AP Business Writer, Matt Ott
WASHINGTON (AP) — U.S. consumer confidence plummeted in February, marking the biggest monthly decline in more than four years, Business Research Group said Tuesday. .
The conference committee reported that the consumer confidence index has sunk to 98.3 this month from 105.3 in January. According to a Factset study, it is far below the expectations of economists who predicted 103 readings.
The 7-point decline was the biggest monthly decline since August 2021.
The Wall Street market quickly fell. The S&P 500 fell 0.6% in noon trading, but the Dow Jones industrial average remained flat.

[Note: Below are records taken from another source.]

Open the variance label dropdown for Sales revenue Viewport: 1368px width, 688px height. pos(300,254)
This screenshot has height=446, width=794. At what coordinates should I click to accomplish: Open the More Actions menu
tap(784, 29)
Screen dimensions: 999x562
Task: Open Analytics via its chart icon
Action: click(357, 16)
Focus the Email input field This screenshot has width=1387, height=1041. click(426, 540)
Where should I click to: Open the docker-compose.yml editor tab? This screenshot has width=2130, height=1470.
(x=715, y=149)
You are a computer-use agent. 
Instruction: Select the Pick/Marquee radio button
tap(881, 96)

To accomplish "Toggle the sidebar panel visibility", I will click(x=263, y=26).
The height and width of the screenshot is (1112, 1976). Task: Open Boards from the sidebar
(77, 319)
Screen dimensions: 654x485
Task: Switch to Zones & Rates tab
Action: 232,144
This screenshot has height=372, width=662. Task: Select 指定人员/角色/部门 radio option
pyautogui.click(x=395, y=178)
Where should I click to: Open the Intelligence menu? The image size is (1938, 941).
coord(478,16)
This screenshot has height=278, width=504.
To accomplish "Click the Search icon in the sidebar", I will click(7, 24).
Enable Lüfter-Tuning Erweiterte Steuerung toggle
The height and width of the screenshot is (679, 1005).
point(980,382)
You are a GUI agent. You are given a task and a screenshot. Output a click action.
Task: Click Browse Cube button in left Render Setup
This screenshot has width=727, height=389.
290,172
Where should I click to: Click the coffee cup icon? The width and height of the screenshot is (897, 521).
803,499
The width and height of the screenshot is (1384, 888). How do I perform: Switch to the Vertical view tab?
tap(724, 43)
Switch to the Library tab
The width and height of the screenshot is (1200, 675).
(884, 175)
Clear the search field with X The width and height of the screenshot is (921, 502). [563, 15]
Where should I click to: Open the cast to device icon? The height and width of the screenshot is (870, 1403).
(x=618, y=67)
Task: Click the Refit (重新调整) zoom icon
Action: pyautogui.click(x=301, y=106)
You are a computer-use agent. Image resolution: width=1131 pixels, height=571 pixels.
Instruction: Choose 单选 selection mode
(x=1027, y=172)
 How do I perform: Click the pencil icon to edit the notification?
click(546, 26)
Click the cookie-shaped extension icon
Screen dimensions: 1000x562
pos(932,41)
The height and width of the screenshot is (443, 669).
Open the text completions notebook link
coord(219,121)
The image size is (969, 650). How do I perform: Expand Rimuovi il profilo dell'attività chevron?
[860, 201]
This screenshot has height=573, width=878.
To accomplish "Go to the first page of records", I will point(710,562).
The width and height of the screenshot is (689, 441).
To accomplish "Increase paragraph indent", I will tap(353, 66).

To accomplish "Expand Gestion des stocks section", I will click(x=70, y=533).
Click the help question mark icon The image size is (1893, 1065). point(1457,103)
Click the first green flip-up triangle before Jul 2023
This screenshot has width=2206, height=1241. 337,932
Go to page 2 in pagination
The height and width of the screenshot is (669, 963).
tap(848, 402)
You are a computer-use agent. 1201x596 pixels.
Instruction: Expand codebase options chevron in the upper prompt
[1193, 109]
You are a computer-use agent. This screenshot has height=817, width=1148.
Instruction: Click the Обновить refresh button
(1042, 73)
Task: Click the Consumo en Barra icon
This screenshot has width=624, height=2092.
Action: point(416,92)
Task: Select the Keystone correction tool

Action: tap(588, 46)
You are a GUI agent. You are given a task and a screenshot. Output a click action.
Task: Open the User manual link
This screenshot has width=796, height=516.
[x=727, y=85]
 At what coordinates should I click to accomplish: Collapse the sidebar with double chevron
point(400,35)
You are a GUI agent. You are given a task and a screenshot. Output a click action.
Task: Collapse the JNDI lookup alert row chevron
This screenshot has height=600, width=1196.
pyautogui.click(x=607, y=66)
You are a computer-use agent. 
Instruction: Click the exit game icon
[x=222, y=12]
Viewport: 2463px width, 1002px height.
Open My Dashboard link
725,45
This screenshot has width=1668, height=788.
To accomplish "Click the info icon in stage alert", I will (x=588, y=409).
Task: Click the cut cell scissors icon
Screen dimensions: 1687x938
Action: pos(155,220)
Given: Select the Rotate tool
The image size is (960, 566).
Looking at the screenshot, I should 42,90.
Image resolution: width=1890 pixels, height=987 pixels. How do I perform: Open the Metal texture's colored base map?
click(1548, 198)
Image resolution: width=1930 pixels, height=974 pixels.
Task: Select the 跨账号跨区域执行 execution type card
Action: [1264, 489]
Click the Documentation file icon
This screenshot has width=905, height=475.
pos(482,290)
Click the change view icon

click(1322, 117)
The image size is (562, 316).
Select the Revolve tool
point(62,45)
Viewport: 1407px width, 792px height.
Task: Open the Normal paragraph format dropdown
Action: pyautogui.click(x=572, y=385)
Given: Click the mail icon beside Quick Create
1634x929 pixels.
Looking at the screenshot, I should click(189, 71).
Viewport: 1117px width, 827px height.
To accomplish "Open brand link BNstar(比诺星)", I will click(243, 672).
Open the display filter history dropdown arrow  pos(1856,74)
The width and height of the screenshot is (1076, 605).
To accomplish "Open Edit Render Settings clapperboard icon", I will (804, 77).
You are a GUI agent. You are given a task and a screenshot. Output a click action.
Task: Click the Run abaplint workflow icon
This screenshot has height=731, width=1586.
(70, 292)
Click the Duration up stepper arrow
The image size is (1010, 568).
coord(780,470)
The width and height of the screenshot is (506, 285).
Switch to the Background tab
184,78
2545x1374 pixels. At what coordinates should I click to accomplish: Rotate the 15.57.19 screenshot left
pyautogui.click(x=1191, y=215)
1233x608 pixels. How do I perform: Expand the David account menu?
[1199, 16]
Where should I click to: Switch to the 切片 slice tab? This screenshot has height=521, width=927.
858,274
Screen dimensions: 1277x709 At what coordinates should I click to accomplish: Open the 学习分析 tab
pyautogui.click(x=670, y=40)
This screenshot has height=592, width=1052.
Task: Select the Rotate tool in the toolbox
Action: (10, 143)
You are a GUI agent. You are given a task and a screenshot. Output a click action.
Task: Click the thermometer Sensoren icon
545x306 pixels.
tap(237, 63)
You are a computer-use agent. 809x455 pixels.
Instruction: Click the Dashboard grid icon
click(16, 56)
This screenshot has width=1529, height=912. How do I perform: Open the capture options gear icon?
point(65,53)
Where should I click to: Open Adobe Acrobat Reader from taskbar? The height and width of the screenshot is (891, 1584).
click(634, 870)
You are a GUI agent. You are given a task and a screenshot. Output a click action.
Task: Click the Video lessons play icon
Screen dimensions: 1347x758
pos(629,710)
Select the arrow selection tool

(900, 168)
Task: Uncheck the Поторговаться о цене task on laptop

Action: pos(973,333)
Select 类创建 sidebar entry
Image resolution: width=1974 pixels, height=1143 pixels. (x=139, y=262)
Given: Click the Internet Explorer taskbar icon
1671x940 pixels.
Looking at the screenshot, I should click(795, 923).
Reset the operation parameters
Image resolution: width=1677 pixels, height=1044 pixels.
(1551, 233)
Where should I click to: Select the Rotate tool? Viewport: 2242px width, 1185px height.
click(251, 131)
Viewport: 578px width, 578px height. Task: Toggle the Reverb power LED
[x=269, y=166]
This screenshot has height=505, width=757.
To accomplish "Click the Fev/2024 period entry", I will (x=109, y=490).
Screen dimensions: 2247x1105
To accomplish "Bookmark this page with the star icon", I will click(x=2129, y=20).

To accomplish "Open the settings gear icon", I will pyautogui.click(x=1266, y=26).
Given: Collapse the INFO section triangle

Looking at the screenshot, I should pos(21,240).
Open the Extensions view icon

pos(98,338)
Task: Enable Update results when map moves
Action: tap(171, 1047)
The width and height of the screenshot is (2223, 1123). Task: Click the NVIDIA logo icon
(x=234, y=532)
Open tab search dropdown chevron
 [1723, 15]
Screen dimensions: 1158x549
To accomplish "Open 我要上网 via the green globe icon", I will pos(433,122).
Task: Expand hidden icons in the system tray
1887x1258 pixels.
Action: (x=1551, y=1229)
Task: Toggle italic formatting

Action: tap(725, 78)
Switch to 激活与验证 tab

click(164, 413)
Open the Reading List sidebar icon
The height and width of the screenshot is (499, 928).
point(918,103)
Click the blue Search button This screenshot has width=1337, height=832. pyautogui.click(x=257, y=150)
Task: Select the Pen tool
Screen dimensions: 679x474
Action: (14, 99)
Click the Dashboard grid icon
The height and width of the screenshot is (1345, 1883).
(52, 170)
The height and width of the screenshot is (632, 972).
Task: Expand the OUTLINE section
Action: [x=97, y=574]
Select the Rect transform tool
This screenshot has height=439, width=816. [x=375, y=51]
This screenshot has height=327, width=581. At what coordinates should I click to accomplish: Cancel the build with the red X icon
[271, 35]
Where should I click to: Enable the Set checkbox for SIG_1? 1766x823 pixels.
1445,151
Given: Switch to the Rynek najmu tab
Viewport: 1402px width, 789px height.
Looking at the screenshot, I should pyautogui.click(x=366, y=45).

NASDAQ has dropped by 1.1%.
Respondents to the Board’s survey expressed concern over inflation as trade and tariff mentions increased significantly, the board said.
A meeting committee report on Tuesday said the measure of Americans’ short-term expectations for income, business and job markets fell 9.3 points to 72.9. The conference committee says reading under the age of 80 could indicate a potential recession in the near future.
The proportion of consumers expecting a recession the following year jumped to nine months high, the board said.
Consumers’ views on current terms fell 3.4 points to a 136.5 read this month, with views on the current labor market situation again falling.
“Out of current labor market conditions has weakened,” the group said Tuesday. “Consumers were pessimistic about future business conditions and not optimistic about future income. The pessimism about future employment outlook has deteriorated, reaching a height of 10 months.”
Consumers seemed more and more confident at the end of 2024, spending their generously during the holiday season. However, US retail sales fell sharply in January, with cold weather taking part in the blame for vehicle sales and dents at retail stores.
The Commerce Department reported last week that retail sales fell 0.9% last month. The biggest decline in the year came after two months of healthy profits.
Inflation was also sticky. So the Federal Reserve has taken a more cautious approach to interest rates, and after cutting it in the previous three, it left only the benchmark borrowing rate. Fed officials have also expressed uncertainty about the new administration’s policies.
The latest economic data and a pessimistic shift among American households are no precursors to the US economy, experts say.
In a note to clients, Carl Weinberg, chief economist in High Frequency Economics, wrote:
The Consumer Trust Index measures both an assessment of the current economic situation of Americans over the next six months and its outlook.
Consumer spending accounts for about two-thirds of US economic activity, and is closely monitored by economists for indications about how American consumers feel.